Data extracted from a collection:

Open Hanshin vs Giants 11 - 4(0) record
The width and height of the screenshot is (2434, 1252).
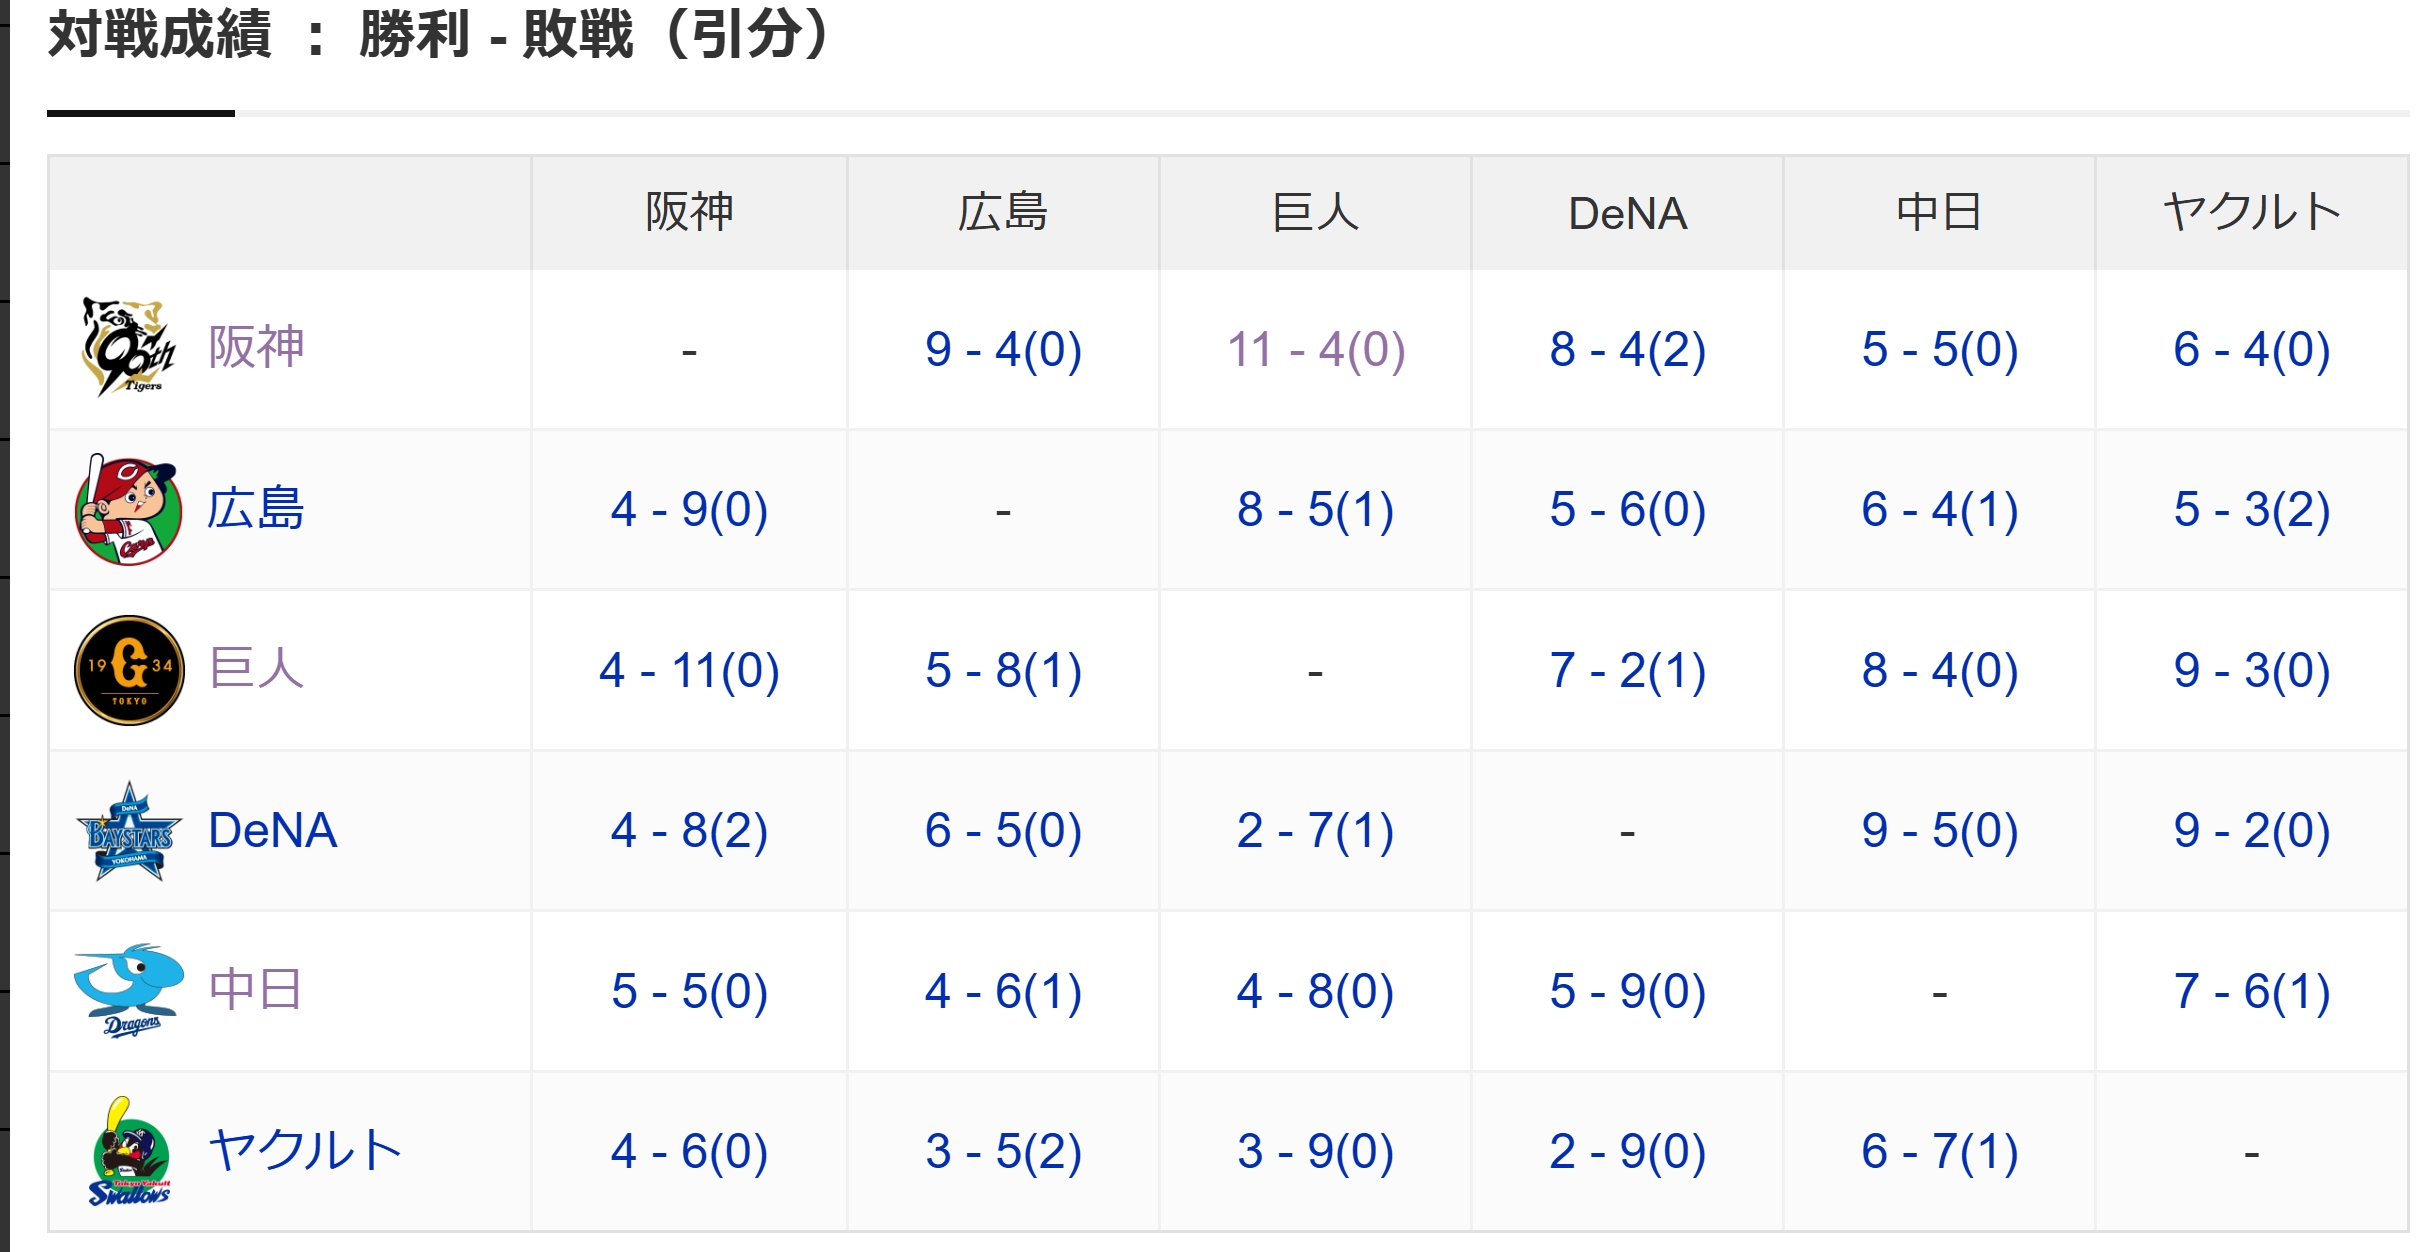tap(1316, 350)
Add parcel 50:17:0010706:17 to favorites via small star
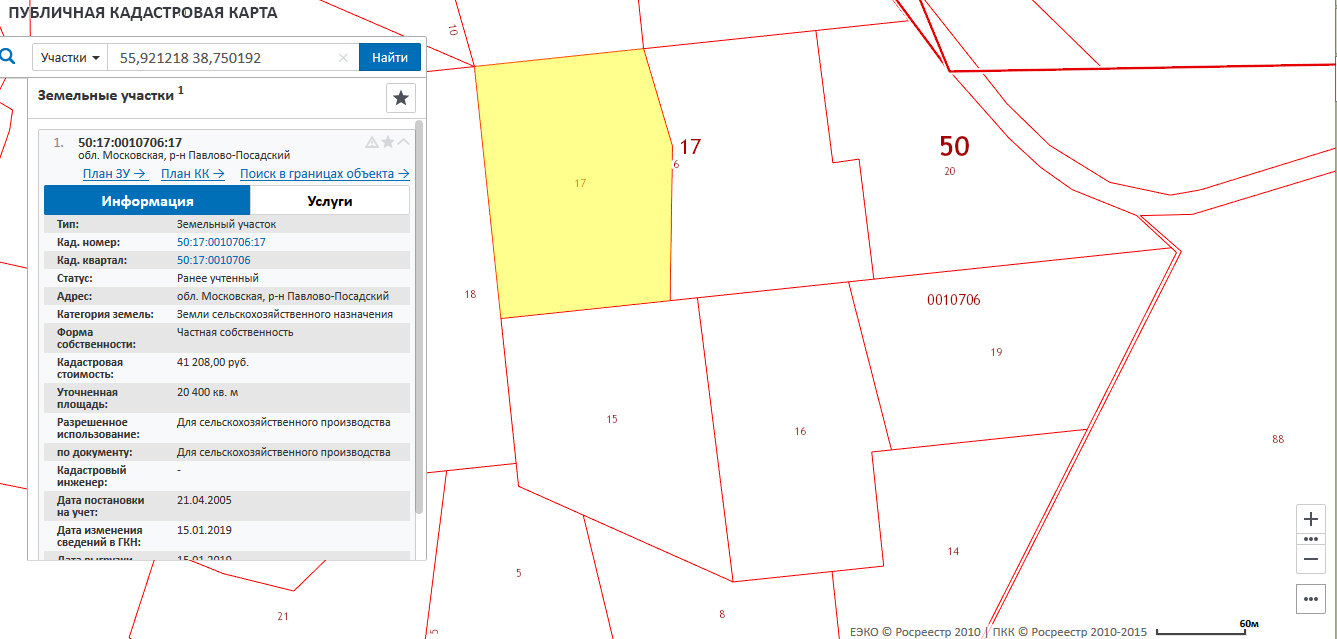 (388, 142)
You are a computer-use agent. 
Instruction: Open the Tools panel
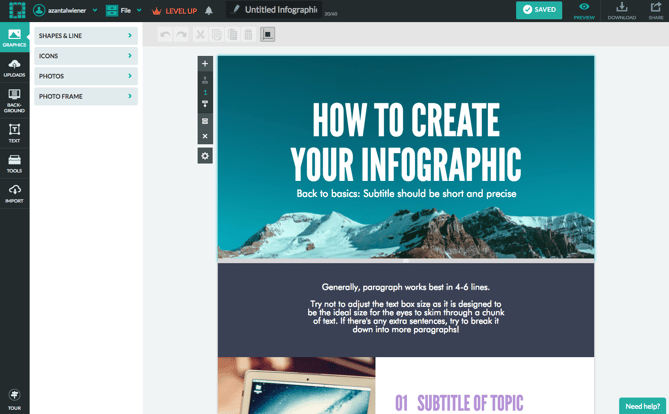(14, 163)
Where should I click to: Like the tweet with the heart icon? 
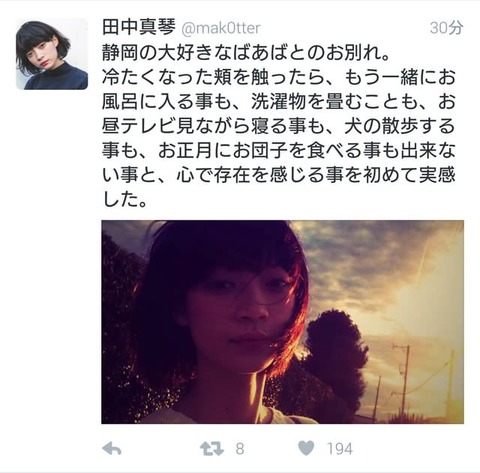click(x=306, y=448)
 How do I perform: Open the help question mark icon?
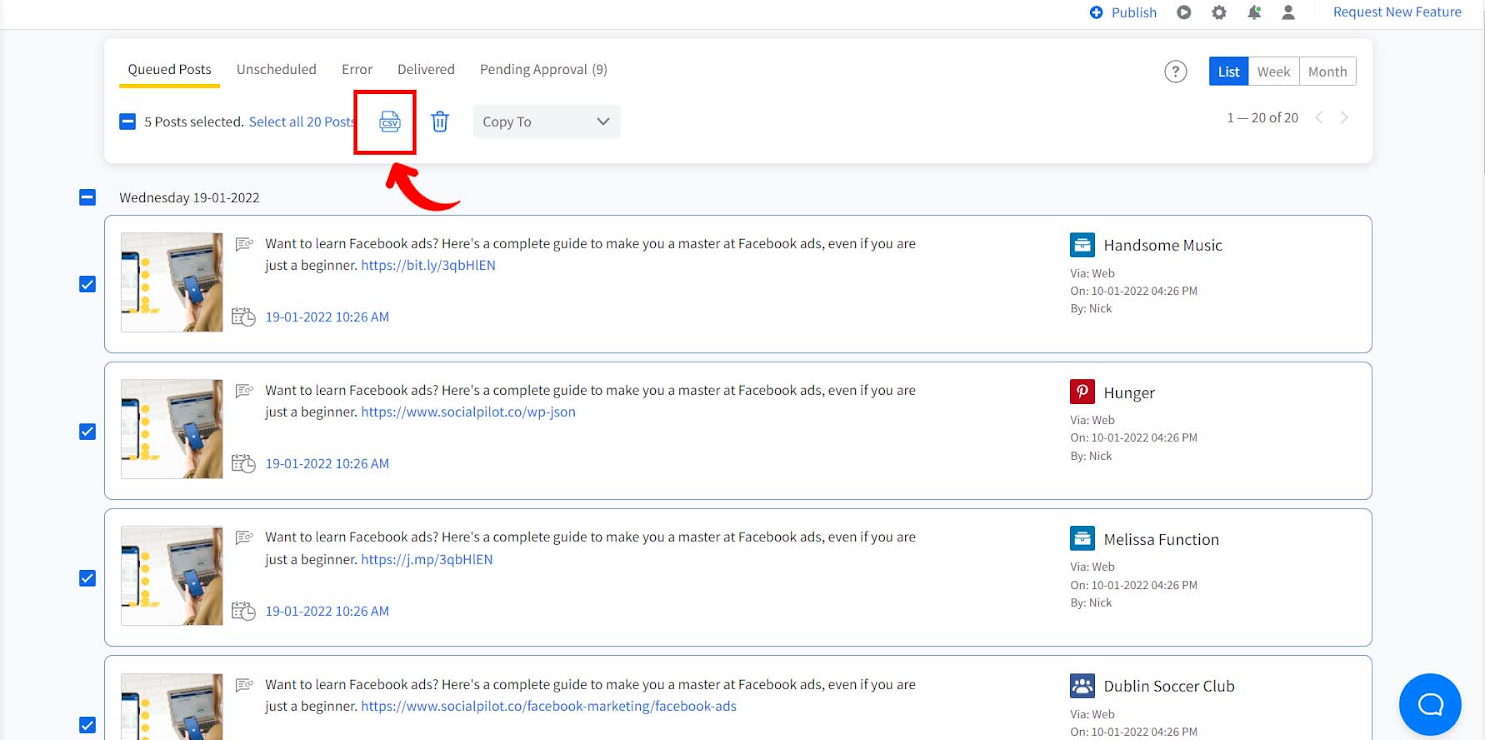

*EXERCISE PROMPT*
Drop the pictures and set down the data above exactly.

*EXERCISE ANSWER*
Open Hanshin vs Giants 11 - 4(0) record
The width and height of the screenshot is (2434, 1252).
tap(1316, 350)
Add parcel 50:17:0010706:17 to favorites via small star
 (388, 142)
You are a computer-use agent. 
Instruction: Open the Tools panel
(14, 163)
Where should I click to: Like the tweet with the heart icon? 
click(x=306, y=448)
 How do I perform: Open the help question mark icon?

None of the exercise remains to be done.